This was not the first Tom Mix movie I have ever seen: as a kid I remember going to see a rerun at a local movie theater some sixty years ago. My father was born in 1914 and my grandmother once told me that it had been his boyhood ambition to go to Hollywood and become the new Tom Mix. I took a look/see back then because I was curious as to the look and character of his heroes. During this screening I observed Mr. Mix with care, finally deciding that my father was likely odder than even I remember him.
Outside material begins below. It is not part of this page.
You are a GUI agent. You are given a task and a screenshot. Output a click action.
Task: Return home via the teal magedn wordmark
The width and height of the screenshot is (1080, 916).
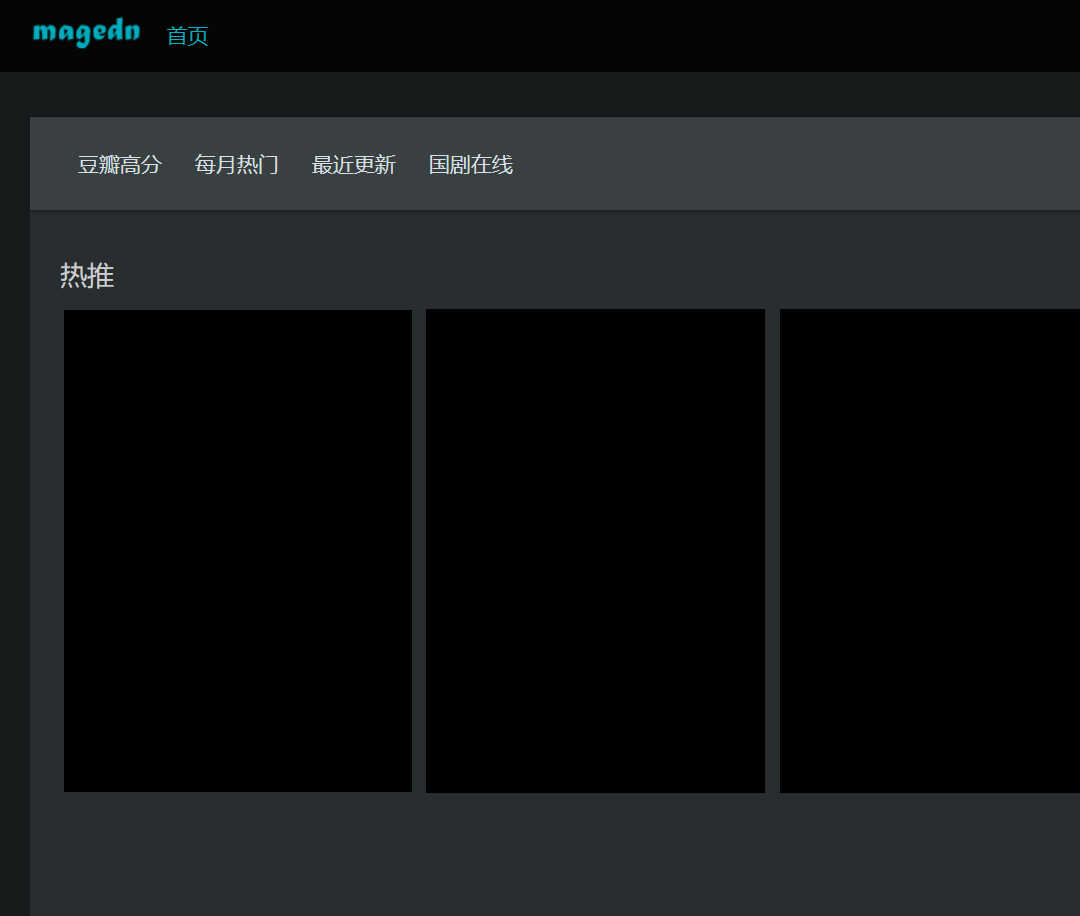(86, 34)
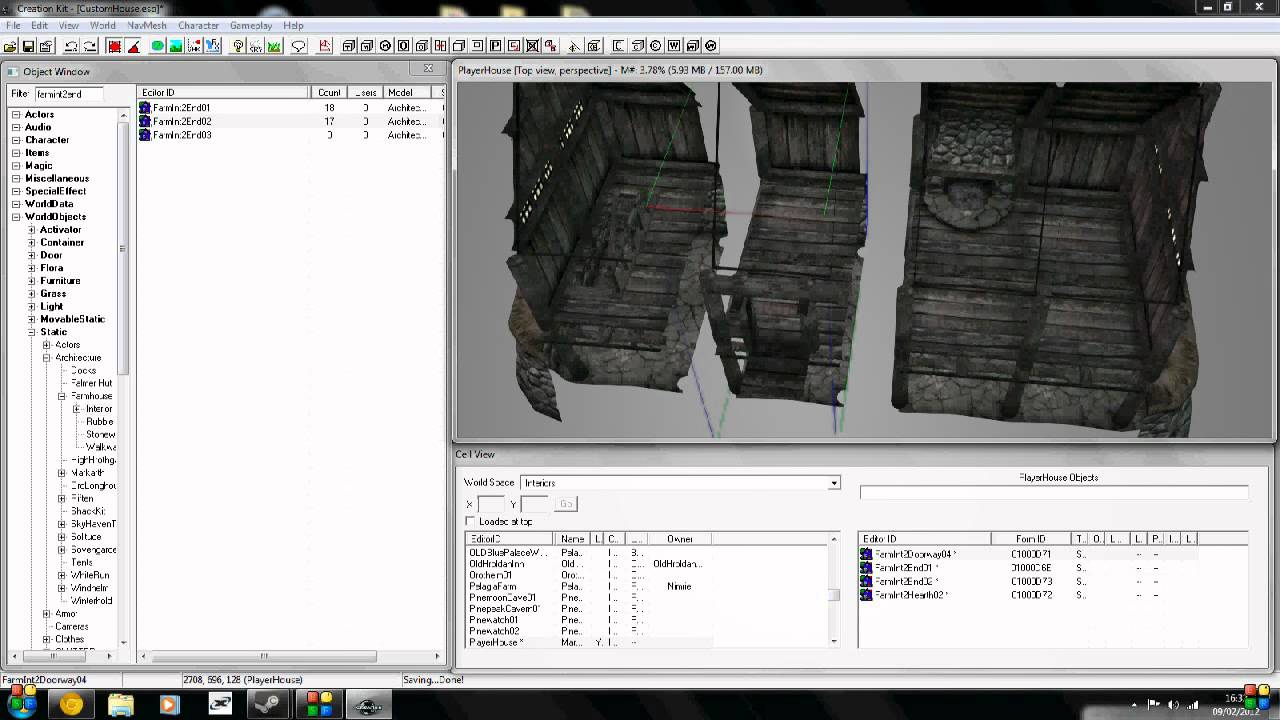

In the film, which flirts with the bizarre as most silent films seem to me to do, there is a key plot development and new characters introduced in every scene. It is an understatement to say that the film is a rapid fire condensation of the book. Tom Mix plays a man who spends many years searching for his sister and niece. In the end he abandons his quest for revenge in the name of love. (The parallel to The Searchers was astounding: it hints of plagiarism.) During all these many years Tom Mix always wears the same black costume that is never less than immaculate. Occasionally he breaks the narrative to perform a few rodeo tricks with his lasso, induces his horse to be deceptive, and fashions for himself a device with the rope and the horse in which he literally rides the sage. When challenged he is always the fastest draw in the west, although this is implied but never shown until after the smoke has cleared.

What makes the film so very odd is that this stout middle aged man wore what appeared to be black painted sideburns from the Groucho Marx School of make up as well as lipstick that was perhaps a shade too dark. (This bizarre make up caused me to questions my father’s boyhood aspirations. Prior to this I had not had any suspicions…)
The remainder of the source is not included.